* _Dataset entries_
%%
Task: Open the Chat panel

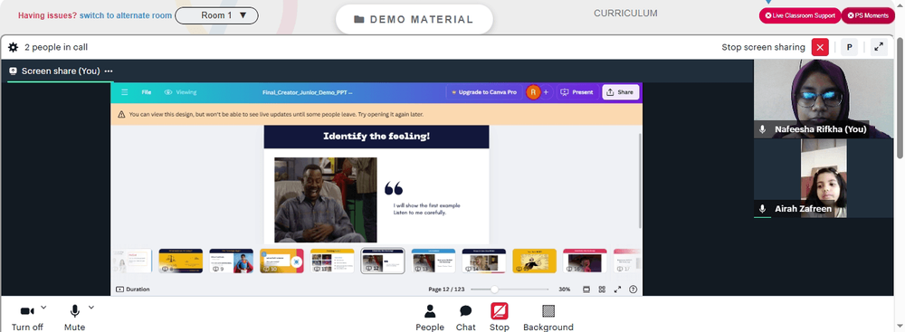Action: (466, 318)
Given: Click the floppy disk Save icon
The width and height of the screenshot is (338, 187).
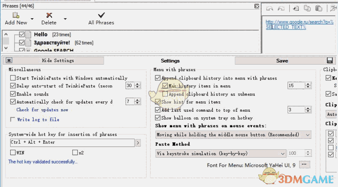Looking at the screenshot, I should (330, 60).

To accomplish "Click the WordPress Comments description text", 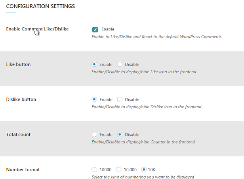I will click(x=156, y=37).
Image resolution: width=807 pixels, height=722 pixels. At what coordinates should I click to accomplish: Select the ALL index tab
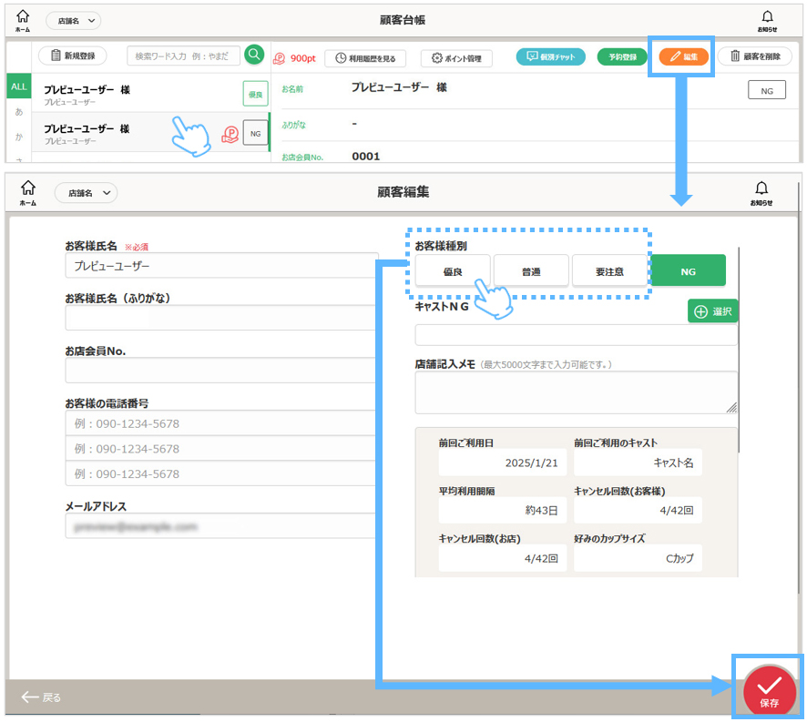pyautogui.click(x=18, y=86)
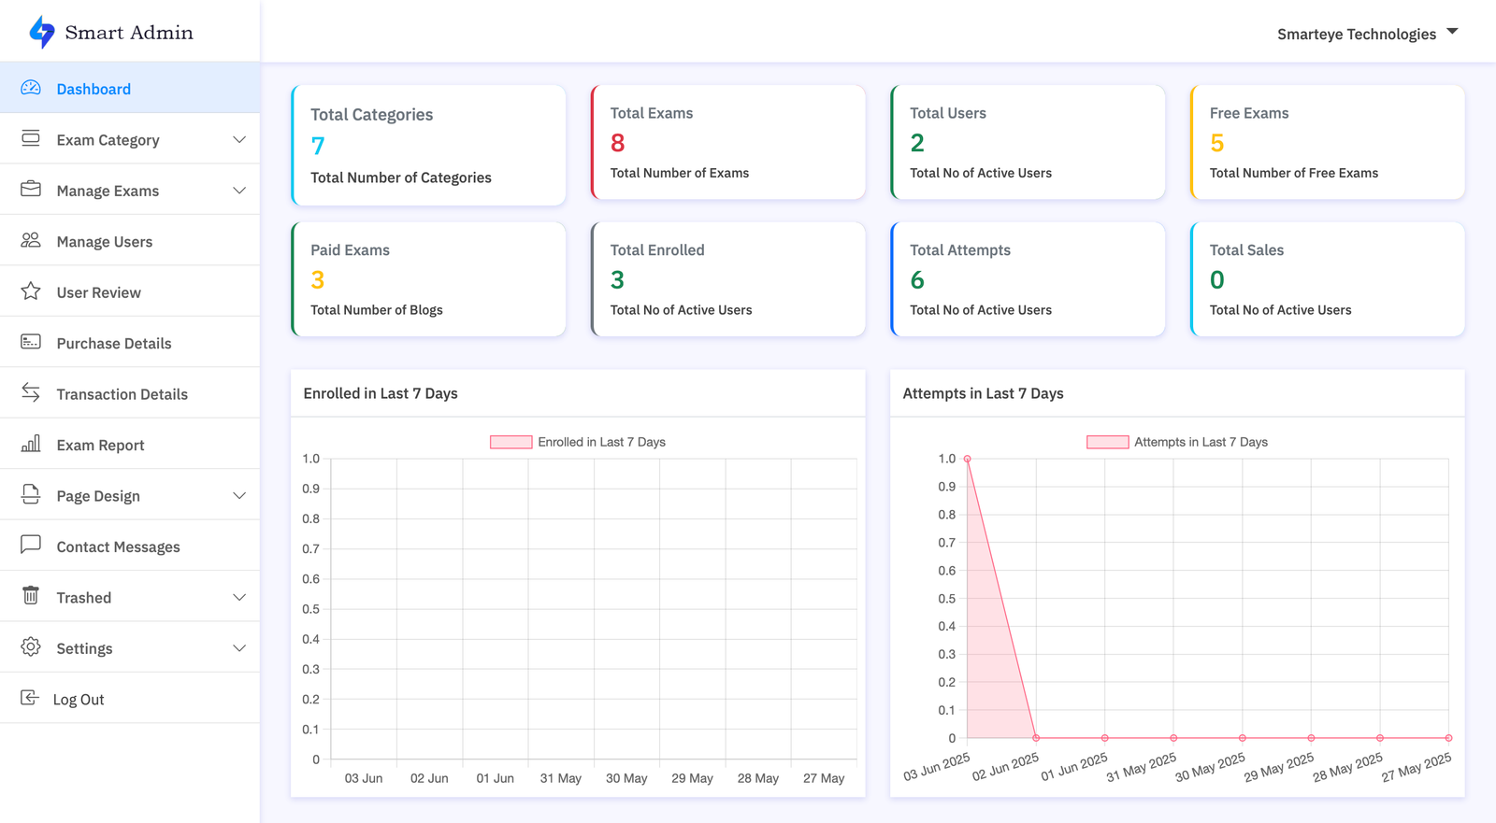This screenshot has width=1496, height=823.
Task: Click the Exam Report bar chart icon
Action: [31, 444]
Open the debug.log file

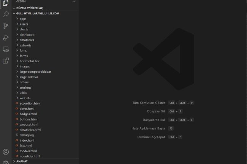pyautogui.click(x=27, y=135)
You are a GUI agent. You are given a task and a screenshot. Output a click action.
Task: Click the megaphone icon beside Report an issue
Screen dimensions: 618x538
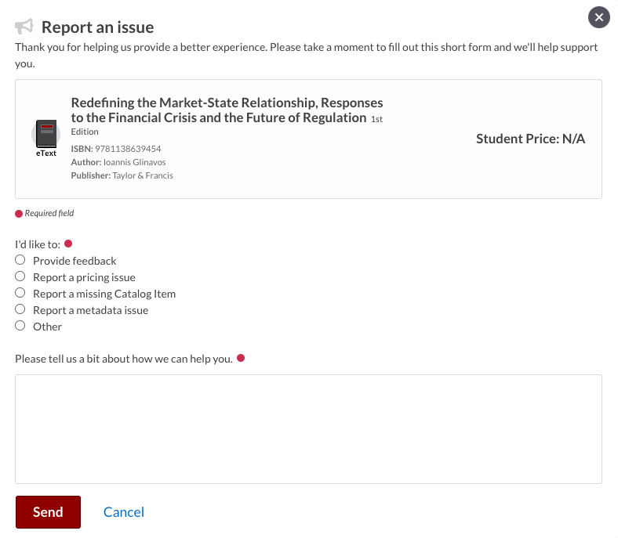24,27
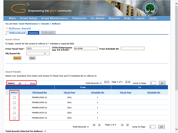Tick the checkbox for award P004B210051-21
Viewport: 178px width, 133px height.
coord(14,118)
%%
* _YOUR OBJECTIVE_
Every line from the one that holds "Open the debug.log file" to the last line of the records above goes into the answer, exactly as written; nothing else does, and no picture does either.

* _RESPONSE TO THIS TASK_
Open the debug.log file

pyautogui.click(x=27, y=135)
You are a GUI agent. You are given a task and a screenshot. Output a click action.
Task: Click the megaphone icon beside Report an issue
Screen dimensions: 618x538
24,27
Tick the checkbox for award P004B210051-21
Viewport: 178px width, 133px height.
coord(14,118)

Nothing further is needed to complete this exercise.